(Saved data entries)
.....
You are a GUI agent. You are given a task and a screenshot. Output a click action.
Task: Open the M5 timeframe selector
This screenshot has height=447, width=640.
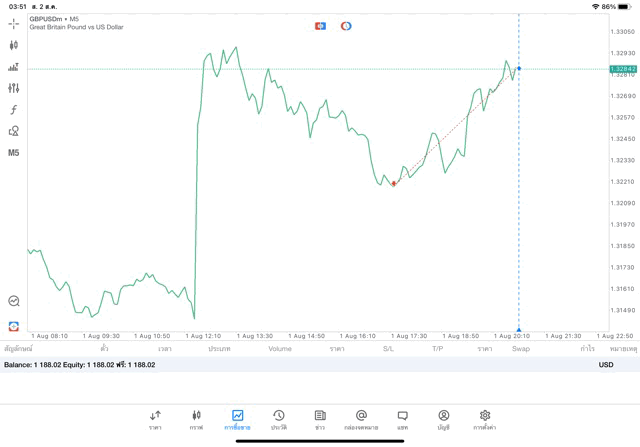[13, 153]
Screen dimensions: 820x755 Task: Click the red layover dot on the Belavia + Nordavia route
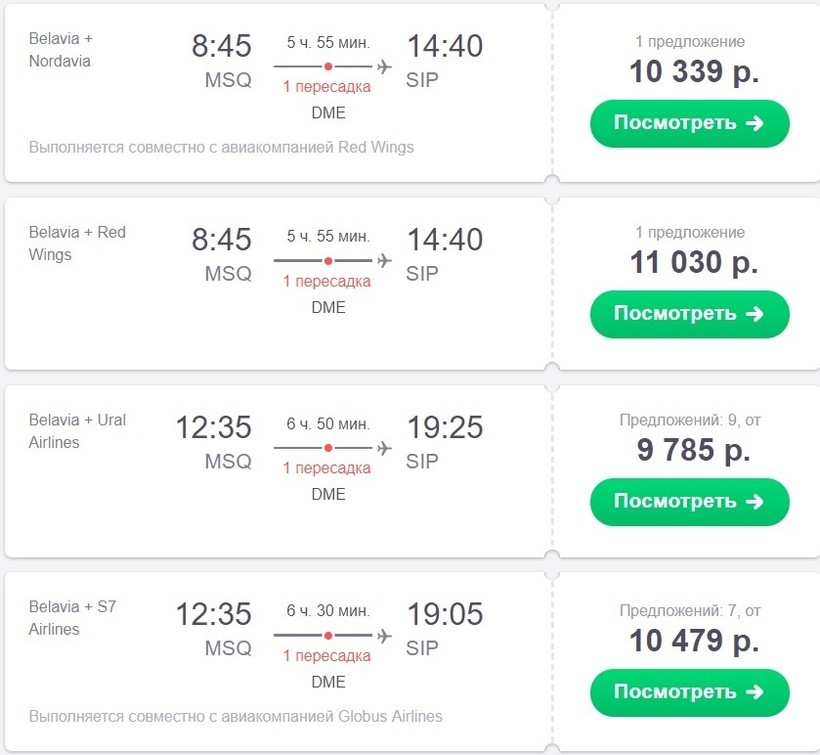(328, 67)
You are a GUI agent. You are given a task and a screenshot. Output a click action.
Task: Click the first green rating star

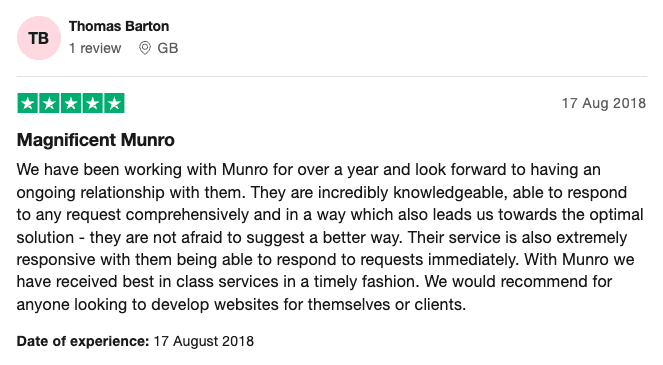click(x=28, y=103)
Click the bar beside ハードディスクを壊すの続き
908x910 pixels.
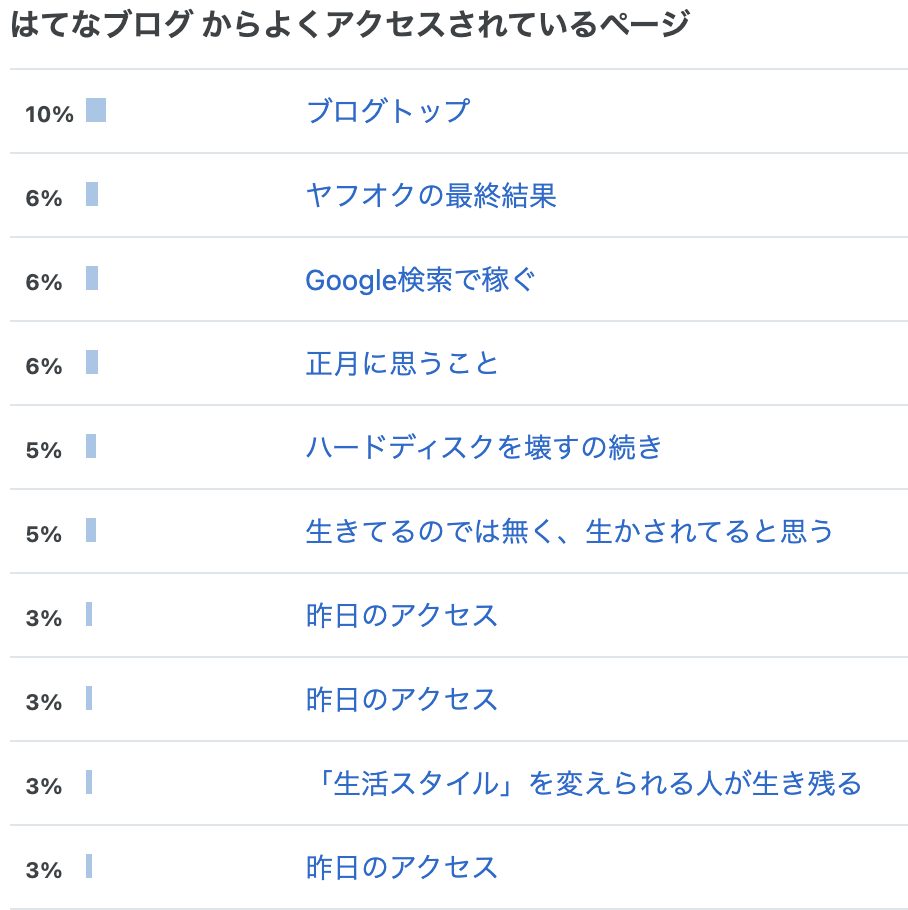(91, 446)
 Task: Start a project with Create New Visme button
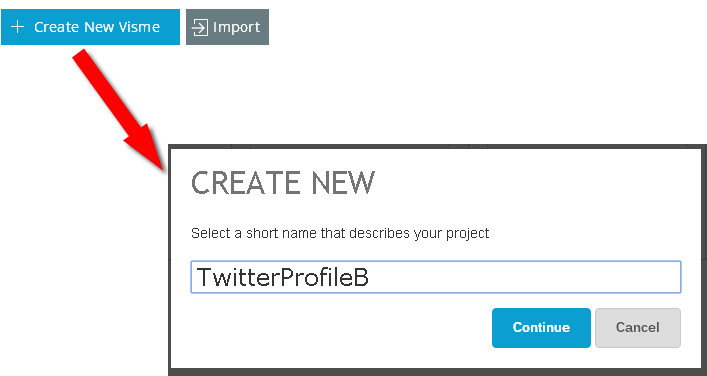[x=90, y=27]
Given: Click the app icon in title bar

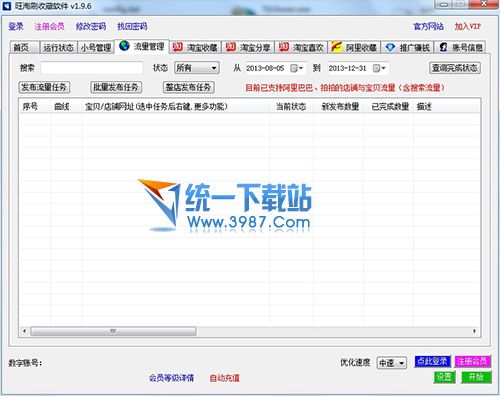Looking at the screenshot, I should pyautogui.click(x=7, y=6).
.....
# What is needed
Using the records above, extract exactly and only the lines from the one with "Click the bar beside ハードディスクを壊すの続き" through the final line, inclusive, leaving out pictures.

# Your response
Click the bar beside ハードディスクを壊すの続き
908x910 pixels.
(91, 446)
 Task: Start a project with Create New Visme button
[x=90, y=27]
Given: Click the app icon in title bar

Looking at the screenshot, I should pyautogui.click(x=7, y=6).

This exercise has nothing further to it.